La manifestación más concurrida fue la de Rennes (noroeste de Francia), que congregó a 40.000 personas, según los organizadores, reunidas por el colectivo Salir del Nuclear.
A la marcha de Rennes acudieron políticos implicados en la campaña a las elecciones presidenciales de la próxima primavera, como el candidato a esos comicios por la trostkista Liga Comunista Revolucionaria, Olivier Besancenot, o la ex ministra de Medio Ambiente Corine Lepage.
En Toulouse (suroeste), la convocatoria reunió a unas 3.500-4.000 personas, entre ellas la candidata a las Presidenciales por el partido de Los Verdes y ex ministra de Medio Ambiente, Dominique Voynet, que se quejó de la tibieza de las formaciones de izquierda contra el EPR (Reactor Europeo de Agua Presurizada).
Voynet señaló que, aunque en 1997 cuando accedió al Gobierno del primer ministro socialista Lionel Jospin había conseguido que el Partido Socialista (PS) y el Partido Comunista Francés (PCF) admitieran que no había que seguir adelante con el EPR, esas dos formaciones todavía se plantean su pertinencia.
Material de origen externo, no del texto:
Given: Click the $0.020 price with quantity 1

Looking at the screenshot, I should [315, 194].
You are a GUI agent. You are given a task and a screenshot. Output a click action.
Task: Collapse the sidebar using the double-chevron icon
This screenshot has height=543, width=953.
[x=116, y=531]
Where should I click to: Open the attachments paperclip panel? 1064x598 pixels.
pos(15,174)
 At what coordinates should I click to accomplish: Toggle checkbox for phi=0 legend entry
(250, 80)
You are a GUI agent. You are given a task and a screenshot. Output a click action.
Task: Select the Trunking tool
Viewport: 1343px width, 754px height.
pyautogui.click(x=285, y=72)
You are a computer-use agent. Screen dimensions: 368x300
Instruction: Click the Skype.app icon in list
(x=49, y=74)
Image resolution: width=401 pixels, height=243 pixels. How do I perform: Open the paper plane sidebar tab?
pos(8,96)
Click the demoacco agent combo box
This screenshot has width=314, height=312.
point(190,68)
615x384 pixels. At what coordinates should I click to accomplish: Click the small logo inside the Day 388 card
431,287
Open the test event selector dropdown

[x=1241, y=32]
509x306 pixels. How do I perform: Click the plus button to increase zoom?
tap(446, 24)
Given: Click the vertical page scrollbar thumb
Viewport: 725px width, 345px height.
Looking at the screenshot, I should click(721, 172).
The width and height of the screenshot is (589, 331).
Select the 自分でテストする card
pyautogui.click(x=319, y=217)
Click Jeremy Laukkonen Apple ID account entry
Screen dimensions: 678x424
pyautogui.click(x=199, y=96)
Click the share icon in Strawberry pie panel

En Lyon (este), Salir del Nuclear informó de la participación de 9.000 personas, pero la Policía rebajó la cifra a 2.000 asistentes, que desfilaron tras una pancarta en la que se leía "Por alternativas a la energía nuclear, ¡alto al reactor EPR!".
El recorrido de la marcha de Lyon terminaba frente a un edificio de Electricité de France (EDF), propietaria de la cincuentena de centrales atómicas de Francia, las cuales aportan un 80 por ciento de la electricidad generada en el país.
Tanto en Lille (norte) como en Estrasburgo (noreste), las manifestaciones congregaron a unas 2.000 personas en un ambiente festivo.
En esta última ciudad el responsable de Greenpeace en Francia, Pascal Husting, denunció que llevar adelante el proyecto del nuevo reactor nuclear en Normandía supondría dedicarle 3.000 millones de euros que no irían a las energías renovables.
Husting subrayó que la verdadera razón de su construcción no es tanto la necesidad de nuevas capacidades de producción eléctrica en Francia, sino disponer de un prototipo de la nueva tecnología EPR para que la industria atómica francesa, y en particular el grupo estatal Areva, pueda vender ese reactor a los países del tercer mundo, lo que, a su juicio, contribuirá a la proliferación nuclear.
Las obras propiamente dichas del EPR de Flamanville deben empezar en diciembre próximo, tendrá una potencia de 1.600 megavatios y debe entrar en servicio en 2012. Al menos tres compañías eléctricas -la italiana Enel, la española Endesa y la franco-belga Suez- habían pedido participar.
Entre los principales candidatos a las Presidenciales francesas, el conservador Nicolas Sarkozy se ha manifestado a favor de la construcción del EPR en Flamanville, al igual que el líder de la extrema derecha Jean-Marie Le Pen.
La candidata socialista, Segolène Royal, ha anunciado que reabrirá el debate sobre su construcción si llega a la Presidencia y ha mostrado su intención de reducir el peso de la energía nuclear en la producción total de electricidad del 80 al 50 por ciento en el horizonte de 2020.
El aspirante centro-liberal, François Bayrou, considera que hay que profundizar el debate sobre el EPR y que el sector nuclear debe ser más transparente.